About this task
Omit the pictures, then reproduce exactly the line bearing "How do I perform: Open" and every line after it up to and including the last line of the entries below.

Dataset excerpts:
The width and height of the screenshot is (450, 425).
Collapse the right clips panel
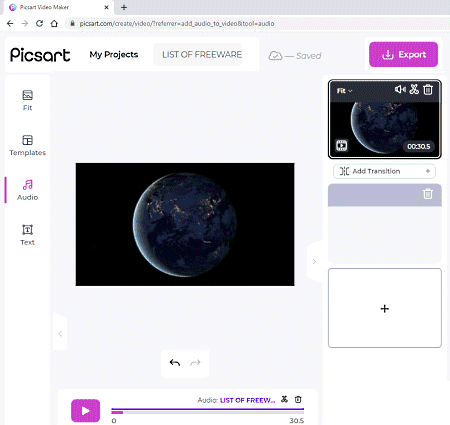(x=314, y=262)
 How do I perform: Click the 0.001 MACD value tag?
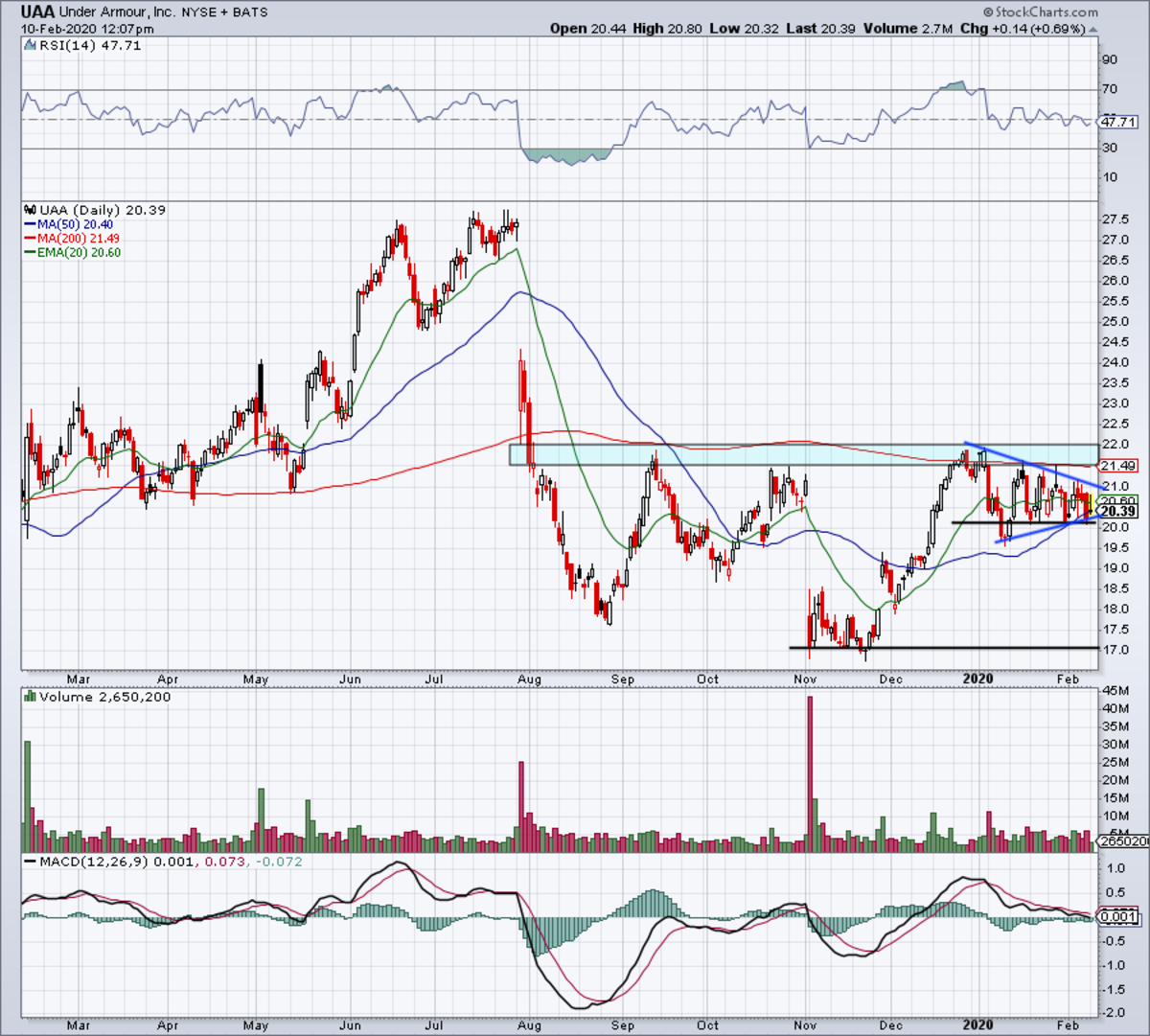click(1117, 917)
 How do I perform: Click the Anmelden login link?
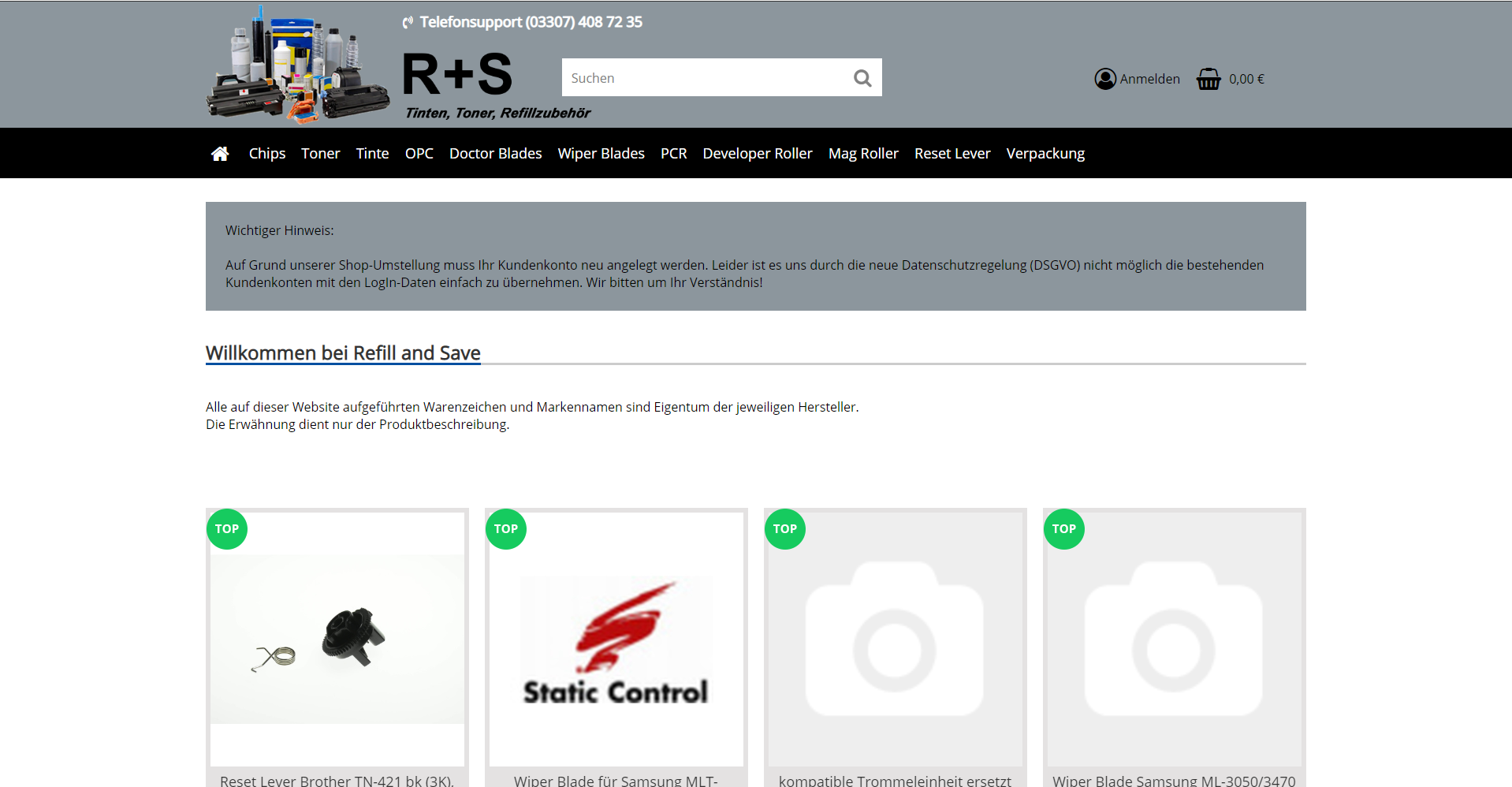pyautogui.click(x=1149, y=79)
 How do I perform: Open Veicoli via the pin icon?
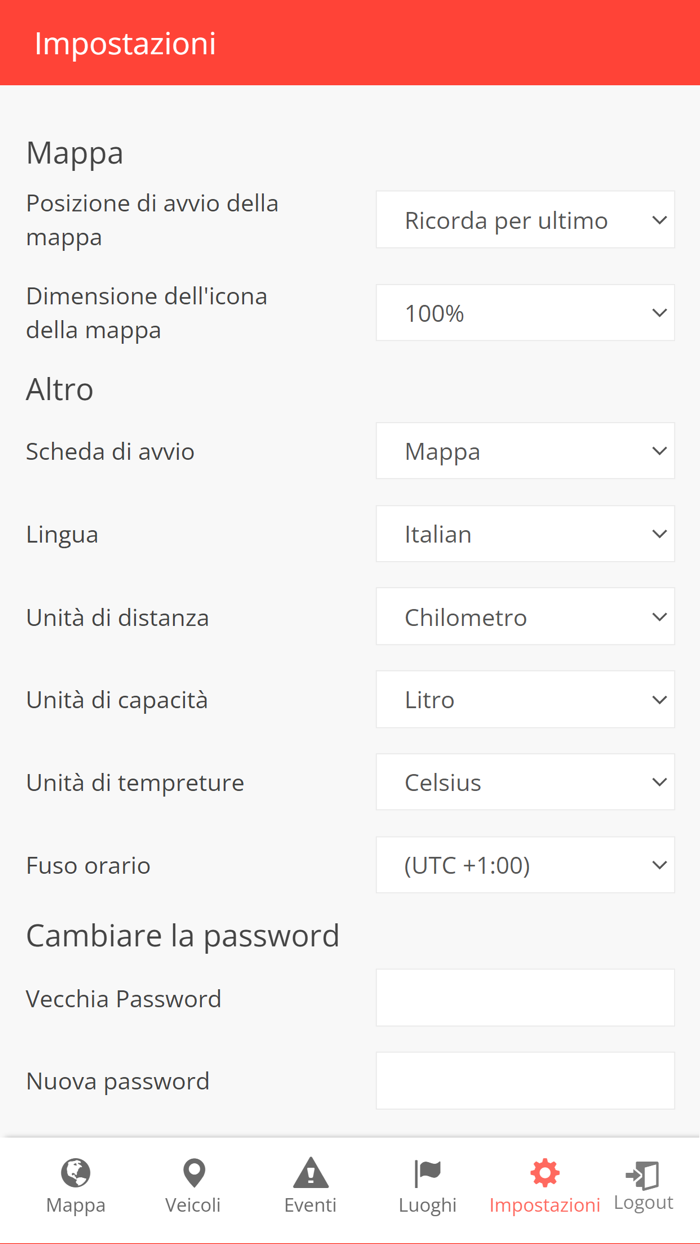(193, 1172)
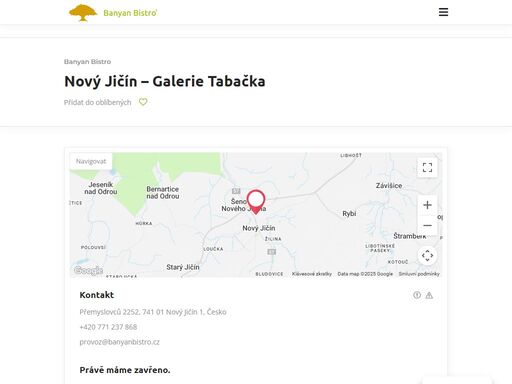Click the warning triangle icon

[429, 295]
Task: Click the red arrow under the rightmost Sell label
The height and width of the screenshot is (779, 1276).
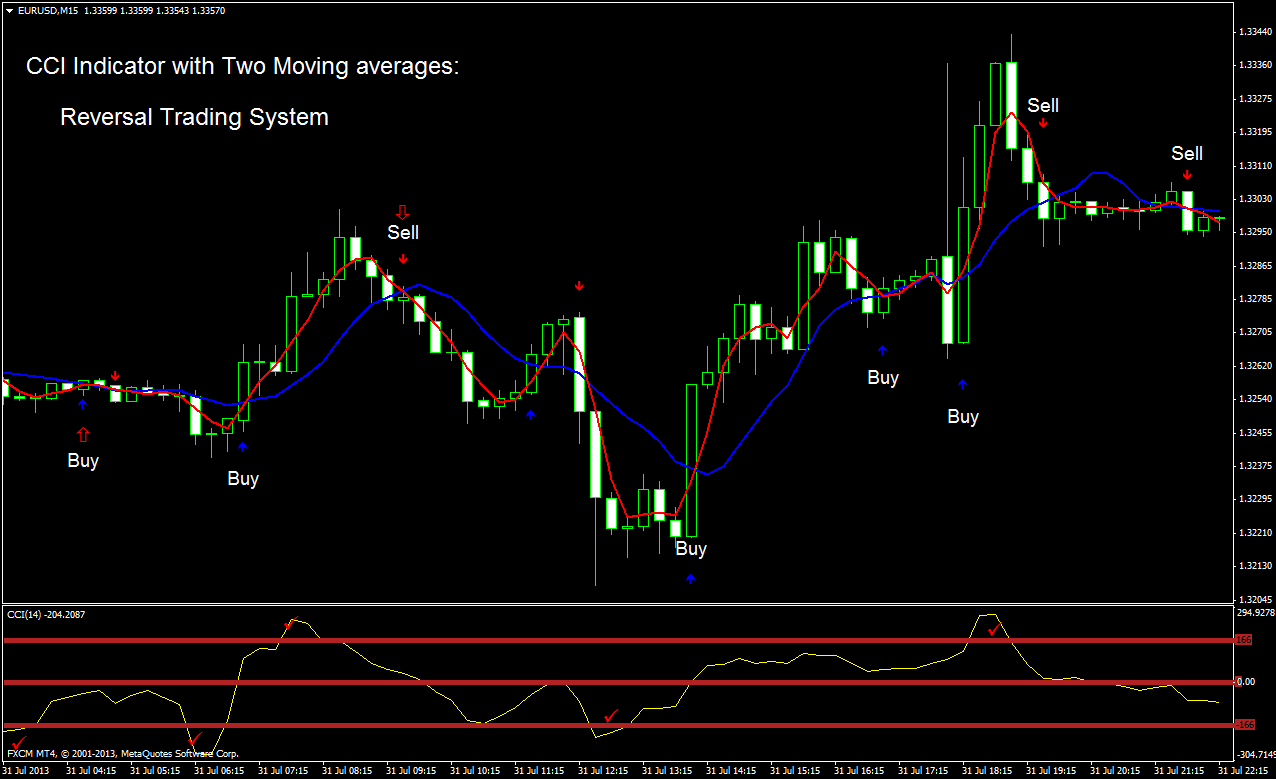Action: click(1187, 175)
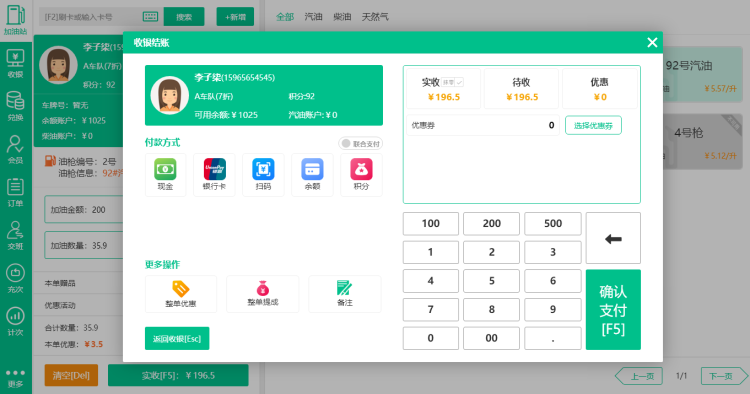The height and width of the screenshot is (394, 750).
Task: Open the 选择优惠券 coupon selector
Action: click(x=593, y=125)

Response
 How do I perform: Open Veicoli via the pin icon?
(193, 1172)
Click the warning triangle icon

[429, 295]
Task: Click the red arrow under the rightmost Sell label
The height and width of the screenshot is (779, 1276).
Action: click(1187, 175)
The height and width of the screenshot is (394, 750).
Task: Open the 选择优惠券 coupon selector
Action: click(x=593, y=125)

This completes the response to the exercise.